The latest break in the massive search and recovery operation comes after Indonesian authorities questioned whether the pilot had followed correct weather report procedures, and suspended Indonesia AirAsia’s Surabaya to Singapore flights for apparently infringing the terms of its license for the route.
The two objects were found just before midnight on Friday, Soelistyo told a news conference in Jakarta, and the search and rescue agency was attempting to get images using remotely operated underwater vehicles (ROV).
The first object measured 9.4 meters by 4.8 meters by 0.4 meters (30 feet by 15 feet by 1.3 feet), while the second is 7.2 meters by 0.5 meters (24 feet by 1.6 feet), he said.
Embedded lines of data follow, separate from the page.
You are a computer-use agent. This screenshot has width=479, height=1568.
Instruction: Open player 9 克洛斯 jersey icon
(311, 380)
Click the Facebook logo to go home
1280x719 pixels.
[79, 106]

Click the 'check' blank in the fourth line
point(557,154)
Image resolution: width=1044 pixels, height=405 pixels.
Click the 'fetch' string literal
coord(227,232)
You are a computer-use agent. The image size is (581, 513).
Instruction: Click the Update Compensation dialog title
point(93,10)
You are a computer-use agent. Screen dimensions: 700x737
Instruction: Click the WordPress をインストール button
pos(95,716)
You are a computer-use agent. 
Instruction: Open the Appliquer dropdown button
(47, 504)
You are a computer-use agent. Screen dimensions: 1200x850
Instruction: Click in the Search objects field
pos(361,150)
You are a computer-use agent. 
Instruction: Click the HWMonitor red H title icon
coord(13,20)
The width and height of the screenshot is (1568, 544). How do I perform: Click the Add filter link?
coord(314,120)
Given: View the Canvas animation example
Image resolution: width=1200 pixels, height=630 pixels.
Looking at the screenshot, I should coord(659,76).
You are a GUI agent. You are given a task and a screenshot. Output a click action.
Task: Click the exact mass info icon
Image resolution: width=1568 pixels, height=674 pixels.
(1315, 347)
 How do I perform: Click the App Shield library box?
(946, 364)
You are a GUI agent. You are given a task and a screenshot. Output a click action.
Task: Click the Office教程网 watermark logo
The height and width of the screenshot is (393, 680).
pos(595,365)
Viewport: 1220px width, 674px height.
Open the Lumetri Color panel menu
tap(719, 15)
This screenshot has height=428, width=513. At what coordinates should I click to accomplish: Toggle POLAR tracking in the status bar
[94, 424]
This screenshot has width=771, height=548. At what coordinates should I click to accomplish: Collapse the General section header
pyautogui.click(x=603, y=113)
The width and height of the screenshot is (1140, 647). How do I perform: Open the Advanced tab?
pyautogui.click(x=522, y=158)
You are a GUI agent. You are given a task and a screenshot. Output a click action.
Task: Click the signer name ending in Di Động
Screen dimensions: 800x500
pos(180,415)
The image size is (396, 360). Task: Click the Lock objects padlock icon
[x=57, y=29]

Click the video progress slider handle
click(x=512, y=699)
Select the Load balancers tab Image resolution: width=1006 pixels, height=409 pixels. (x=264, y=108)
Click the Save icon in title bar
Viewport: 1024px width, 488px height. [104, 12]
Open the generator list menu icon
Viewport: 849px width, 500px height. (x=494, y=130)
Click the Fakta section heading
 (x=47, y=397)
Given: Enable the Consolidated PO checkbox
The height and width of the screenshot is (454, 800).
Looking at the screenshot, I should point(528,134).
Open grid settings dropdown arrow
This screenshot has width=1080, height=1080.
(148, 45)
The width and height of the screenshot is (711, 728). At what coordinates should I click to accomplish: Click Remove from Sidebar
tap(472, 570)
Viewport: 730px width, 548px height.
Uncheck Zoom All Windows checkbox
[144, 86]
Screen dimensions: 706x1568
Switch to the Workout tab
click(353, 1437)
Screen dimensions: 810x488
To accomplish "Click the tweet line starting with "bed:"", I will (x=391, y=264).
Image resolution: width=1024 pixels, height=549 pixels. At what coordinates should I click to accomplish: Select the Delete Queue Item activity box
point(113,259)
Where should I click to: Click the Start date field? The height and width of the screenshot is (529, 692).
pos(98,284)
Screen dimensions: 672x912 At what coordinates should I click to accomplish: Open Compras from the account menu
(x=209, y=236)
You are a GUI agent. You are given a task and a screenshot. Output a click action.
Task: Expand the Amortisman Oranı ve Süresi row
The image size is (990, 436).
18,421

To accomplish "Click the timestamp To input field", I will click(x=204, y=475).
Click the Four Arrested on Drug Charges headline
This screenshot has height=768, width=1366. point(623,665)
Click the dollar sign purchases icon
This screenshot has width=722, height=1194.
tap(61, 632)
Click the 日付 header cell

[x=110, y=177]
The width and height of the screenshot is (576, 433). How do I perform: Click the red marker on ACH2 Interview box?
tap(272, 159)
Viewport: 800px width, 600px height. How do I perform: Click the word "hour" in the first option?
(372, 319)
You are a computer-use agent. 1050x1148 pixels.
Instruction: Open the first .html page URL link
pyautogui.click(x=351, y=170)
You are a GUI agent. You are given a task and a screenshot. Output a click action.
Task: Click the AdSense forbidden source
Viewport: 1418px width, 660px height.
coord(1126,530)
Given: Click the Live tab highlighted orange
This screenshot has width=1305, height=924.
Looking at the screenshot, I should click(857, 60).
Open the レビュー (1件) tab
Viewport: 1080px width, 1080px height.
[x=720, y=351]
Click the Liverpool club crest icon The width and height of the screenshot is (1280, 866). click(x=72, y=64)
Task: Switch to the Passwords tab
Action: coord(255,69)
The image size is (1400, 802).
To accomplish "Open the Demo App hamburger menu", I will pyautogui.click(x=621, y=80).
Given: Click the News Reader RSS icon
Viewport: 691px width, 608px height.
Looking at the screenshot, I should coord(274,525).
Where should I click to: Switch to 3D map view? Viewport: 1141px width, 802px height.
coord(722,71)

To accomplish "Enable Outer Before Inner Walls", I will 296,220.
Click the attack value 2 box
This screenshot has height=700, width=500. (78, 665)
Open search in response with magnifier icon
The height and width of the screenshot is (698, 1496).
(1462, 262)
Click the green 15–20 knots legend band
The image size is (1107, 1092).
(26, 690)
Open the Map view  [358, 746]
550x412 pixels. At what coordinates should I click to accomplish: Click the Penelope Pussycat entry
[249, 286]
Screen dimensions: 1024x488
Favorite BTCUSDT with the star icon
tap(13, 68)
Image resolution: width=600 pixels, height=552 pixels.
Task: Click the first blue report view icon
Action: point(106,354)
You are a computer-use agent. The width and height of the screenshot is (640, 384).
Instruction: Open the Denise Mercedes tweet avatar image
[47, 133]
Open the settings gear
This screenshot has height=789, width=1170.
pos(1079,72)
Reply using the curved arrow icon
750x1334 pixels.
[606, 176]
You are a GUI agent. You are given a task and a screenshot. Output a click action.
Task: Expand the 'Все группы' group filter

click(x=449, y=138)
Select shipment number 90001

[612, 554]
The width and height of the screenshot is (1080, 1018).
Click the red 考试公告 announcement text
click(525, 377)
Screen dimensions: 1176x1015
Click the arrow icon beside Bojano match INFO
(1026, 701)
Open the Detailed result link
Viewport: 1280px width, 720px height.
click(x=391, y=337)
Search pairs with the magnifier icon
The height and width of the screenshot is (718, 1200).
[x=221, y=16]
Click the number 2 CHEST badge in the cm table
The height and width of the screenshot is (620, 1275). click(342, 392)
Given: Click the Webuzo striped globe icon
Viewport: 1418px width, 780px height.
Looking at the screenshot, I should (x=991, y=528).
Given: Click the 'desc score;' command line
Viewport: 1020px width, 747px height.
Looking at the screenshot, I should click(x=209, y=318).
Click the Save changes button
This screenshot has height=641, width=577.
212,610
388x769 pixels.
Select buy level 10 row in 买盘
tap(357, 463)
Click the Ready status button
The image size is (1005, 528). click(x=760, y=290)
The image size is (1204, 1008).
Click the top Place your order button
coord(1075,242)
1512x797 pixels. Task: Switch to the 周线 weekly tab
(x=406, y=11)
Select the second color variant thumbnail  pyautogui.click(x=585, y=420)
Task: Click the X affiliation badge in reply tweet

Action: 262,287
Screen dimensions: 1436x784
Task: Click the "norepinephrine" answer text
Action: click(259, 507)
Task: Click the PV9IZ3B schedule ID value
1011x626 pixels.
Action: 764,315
Soelistyo said operating ROVs was problematic due to the large waves in the area that have hampered operations for much of the week, but that divers were preparing to search for the objects.
Much of the effort has focused on finding victims of the crash. Officials said 21 bodies were pulled from the sea on Friday, including two still strapped in their seats, bringing the total number of victims recovered to 30.
Small pieces of the aircraft and other debris have also been found, but there has been no sign of the crucial voice and flight data recorders – the so-called black boxes that investigators hope will unravel the sequence of events in the cockpit during the doomed jet’s final minutes.
“After the black box is found, we are able to issue a preliminary report in one month,” said Toos Sanitioso, an investigator with the National Committee for Transportation Safety on Friday. “We cannot yet speculate what caused the crash.”
Indonesia’s search and rescue agency said the search area had been widened on Saturday as debris may have drifted more than 200 nautical miles, adding helicopters would concentrate on searching the coastline of southern Borneo.
The cause of the crash, the first suffered by the AirAsia (AIRA.KL) group since the budget operator began flying in 2002, is unexplained.
The plane was flying at 32,000 ft (9,753 meters) and the pilot had asked to climb to 38,000 ft to avoid bad weather just before contact was lost about 40 minutes into the two-hour flight to Singapore.
When air traffic controllers granted permission to fly at 34,000 ft a few minutes later there was no response from the plane.
A source close to the investigation said radar data appeared to show the aircraft made an “unbelievably” steep climb before it crashed, possibly pushing it beyond the A320’s limits.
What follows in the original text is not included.